Sunday, June 20, 2010

RECIPE: Skate and Salad

From the New York Times Diner's Journal

Get a big handful of tender young salad leaves per person, perhaps a mixture including arugula, chard, mizuna, beet tops, frisée — whatever your local farmers’ market has, maybe including a few herbs like parsley, mint, chervil or tarragon and the odd edible flower. You want lots of flavor and impeccable freshness.

For each two portions, rinse and dry a heaping tablespoon of capers and, optionally, grate the zest of half a lemon. Have some sherry vinegar (or other wine vinegar), some chicken or veal stock and some delicious walnut oil or olive oil at the ready.
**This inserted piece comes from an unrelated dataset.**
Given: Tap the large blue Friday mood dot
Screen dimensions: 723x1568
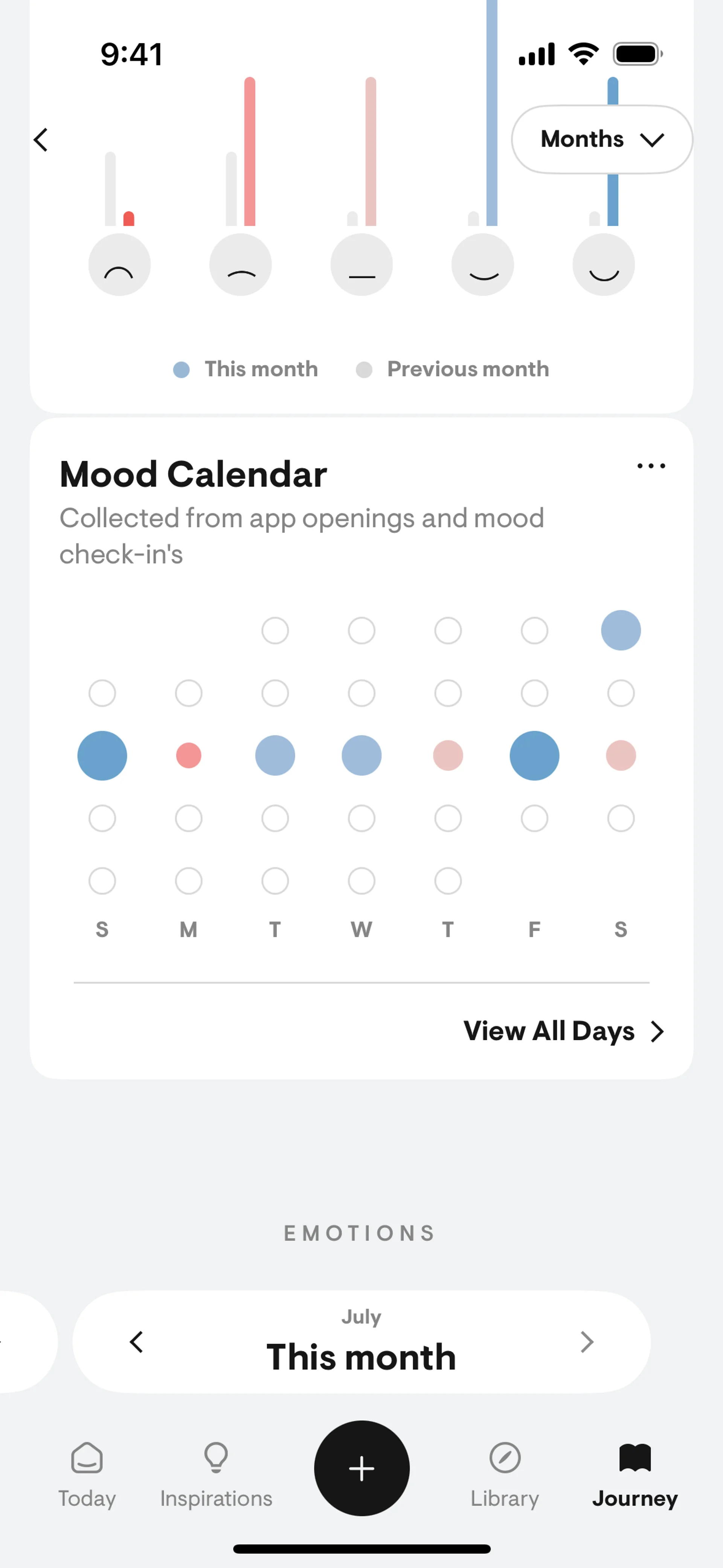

Get some tasty fish — skate is perfect, and mackerel or bluefish is nearly as good. Salt it, pepper it, flour it. Brown it well on one side in a little clarified butter or olive oil. Turn it over and finish cooking it; remove to a plate. Put the capers and lemon zest in the same pan and cook for half a minute; add a couple of tablespoons vinegar, reduce by half, then add about a quarter cup of stock. Reduce, again, by half. Finish with three tablespoons (eyeball this) of oil –let it bubble over high heat for just a moment to bring everything together. Taste — it should be rich and pleasantly acidic, and now is the time to adjust it if it isn’t right.

Spoon most of this hot salad dressing over the greens, and toss; they will wilt a little. Pile them onto plates, top with the fish and drizzle the remaining dressing and capers over all.